The culture of the hobbits reflects what many of us, I think, desire, when we say we would like a “simple life.” Hobbits love a well-ordered countryside, good tilled earth, and the peacefulness of nature. They are fond of food and drink, and partake of both in abundance. They also take great pleasure in parties, both in giving and attending them. The world outside the Shire is little known to them expect in legend, for they take no interest in the big, often frightening things that take place beyond their borders, preferring to live in peace and contentment, assuming that if they leave well enough alone, the world outside will not intrude on their daily lives. All together, life in the Shire consists of a near perfect combination of hard work, enjoyment, and community, for hobbits are little inclined to disputes and dissension. “The Lord of the Rings” begins in this lovely land, and so picturesque is this country and its little furry-footed inhabitants, that I fell in love with it at once, as I believe most readers must.

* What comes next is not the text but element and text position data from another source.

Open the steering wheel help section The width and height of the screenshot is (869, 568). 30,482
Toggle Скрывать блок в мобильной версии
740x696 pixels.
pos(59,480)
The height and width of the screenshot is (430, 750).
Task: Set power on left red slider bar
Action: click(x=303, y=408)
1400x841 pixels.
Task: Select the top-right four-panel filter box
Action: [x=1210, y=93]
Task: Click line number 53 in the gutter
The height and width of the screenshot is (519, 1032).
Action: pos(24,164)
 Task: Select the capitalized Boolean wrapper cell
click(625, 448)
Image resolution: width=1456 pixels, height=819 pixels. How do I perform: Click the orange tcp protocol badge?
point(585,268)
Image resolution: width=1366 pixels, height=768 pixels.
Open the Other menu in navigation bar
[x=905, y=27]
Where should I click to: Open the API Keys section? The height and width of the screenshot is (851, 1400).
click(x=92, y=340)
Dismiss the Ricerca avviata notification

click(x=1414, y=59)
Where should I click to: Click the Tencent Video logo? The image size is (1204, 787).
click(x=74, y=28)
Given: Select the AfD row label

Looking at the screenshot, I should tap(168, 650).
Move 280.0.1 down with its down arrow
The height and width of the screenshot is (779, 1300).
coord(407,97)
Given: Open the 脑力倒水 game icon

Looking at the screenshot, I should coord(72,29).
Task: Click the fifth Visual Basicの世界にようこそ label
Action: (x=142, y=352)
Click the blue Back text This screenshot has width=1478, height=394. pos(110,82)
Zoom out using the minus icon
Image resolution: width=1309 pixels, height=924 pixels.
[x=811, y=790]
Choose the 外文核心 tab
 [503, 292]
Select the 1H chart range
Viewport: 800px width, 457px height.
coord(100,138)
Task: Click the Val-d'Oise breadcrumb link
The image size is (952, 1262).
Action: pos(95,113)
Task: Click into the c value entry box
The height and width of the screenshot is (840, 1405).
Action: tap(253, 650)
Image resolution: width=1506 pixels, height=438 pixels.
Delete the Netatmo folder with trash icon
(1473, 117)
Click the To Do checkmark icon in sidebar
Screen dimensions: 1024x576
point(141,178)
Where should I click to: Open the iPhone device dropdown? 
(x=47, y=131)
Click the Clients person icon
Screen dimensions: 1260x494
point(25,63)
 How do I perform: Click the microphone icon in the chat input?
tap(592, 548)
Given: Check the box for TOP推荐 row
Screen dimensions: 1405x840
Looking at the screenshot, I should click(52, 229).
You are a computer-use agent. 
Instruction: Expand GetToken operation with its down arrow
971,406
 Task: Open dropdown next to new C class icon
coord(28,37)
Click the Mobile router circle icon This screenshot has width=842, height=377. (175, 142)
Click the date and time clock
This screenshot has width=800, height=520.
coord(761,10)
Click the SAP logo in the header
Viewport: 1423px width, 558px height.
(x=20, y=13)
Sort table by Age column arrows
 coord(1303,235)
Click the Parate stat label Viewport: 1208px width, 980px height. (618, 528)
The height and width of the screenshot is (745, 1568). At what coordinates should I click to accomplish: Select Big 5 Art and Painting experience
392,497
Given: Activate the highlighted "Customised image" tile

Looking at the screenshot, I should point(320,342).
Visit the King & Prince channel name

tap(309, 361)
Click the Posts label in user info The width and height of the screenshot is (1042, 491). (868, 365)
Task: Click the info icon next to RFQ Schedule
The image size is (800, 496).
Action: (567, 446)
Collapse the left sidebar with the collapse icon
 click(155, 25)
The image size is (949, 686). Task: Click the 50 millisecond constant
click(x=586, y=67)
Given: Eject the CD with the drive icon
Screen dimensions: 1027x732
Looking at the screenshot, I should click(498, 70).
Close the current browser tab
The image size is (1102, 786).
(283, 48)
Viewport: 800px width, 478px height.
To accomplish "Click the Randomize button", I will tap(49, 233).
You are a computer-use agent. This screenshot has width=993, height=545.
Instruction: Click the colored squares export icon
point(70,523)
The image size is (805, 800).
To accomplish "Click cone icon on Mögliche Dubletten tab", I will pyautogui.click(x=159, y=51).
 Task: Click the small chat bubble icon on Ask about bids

So it is, when the evil Ring of Power is found, and the threat of doom and destruction looms over the world, the reader is ready instantly to rally with the hobbit, Frodo, to do what he can to protect the Shire. Thus, from the beginning, your heart is tied to these characters and you become determined to see them through all the hardships of their journey as they encounter things no hobbit has ever experienced. As the four hobbits in this story face each new trial, you discover with them that, though hobbits, as a race, have grown fat and content through centuries of peace, deep within them lies a courage, a sturdiness, and a strength that shines brightly through when put to the test.
So, although “The Lord of the Rings” has many fascinating elements that make it a great fantasy – a thrilling quest, epic battles, sword-wielding heroes, magic of elves and wizards, the fight of good against evil – it is the characters of the hobbits, from the perseverance of Frodo and the steadfast loyalty of Samwise, to the valiance of Merry and the carefree innocence of Pippin, that keep me returning to this story again and again.
And I will admit that I love the fact that they are only three and half feet tall and have big, furry feet. Somehow, that makes them more endearing.
Note: To those who would like to read “The Lord of the Rings” but are not avid readers, or generally fond of fantasy, a warning. This book is over a thousand pages long and extremely involved. Tolkien wanted to make his world seem real, so the culture of the different peoples (elves, men, hobbits, dwarves, etc.) are often expounded upon, including pieces of their history, examples of poetry, and information on their language and customs. While this is fascinating to a nerd like me, it can be a source of boredom for those who just want to “get on with the story.” So, if you get stuck in the house of Tom Bombadil, or start nodding off during the Council of Elrond, know you’re not alone. Know also, though, that if you stick it through, I think you will be justly rewarded. However, I would advise you to begin, rather, with “The Hobbit”. Actually, even if you are an avid reader, you can begin here, since it is, after all, the first book in the series and sets the stage for the following trilogy. It is a much shorter, faster-moving book, full of adventure without all the background. It is also less dark and sinister and still gives you a wonderful introduction to the land of the Shire and its people I have come to love.
Any other Lord of the Rings fans here? Tell us why you like it!
featured photo by Chris J Bowley
p.s. I’m currently halfway through The Hobbit – and enjoying it, as Kalyna said I would.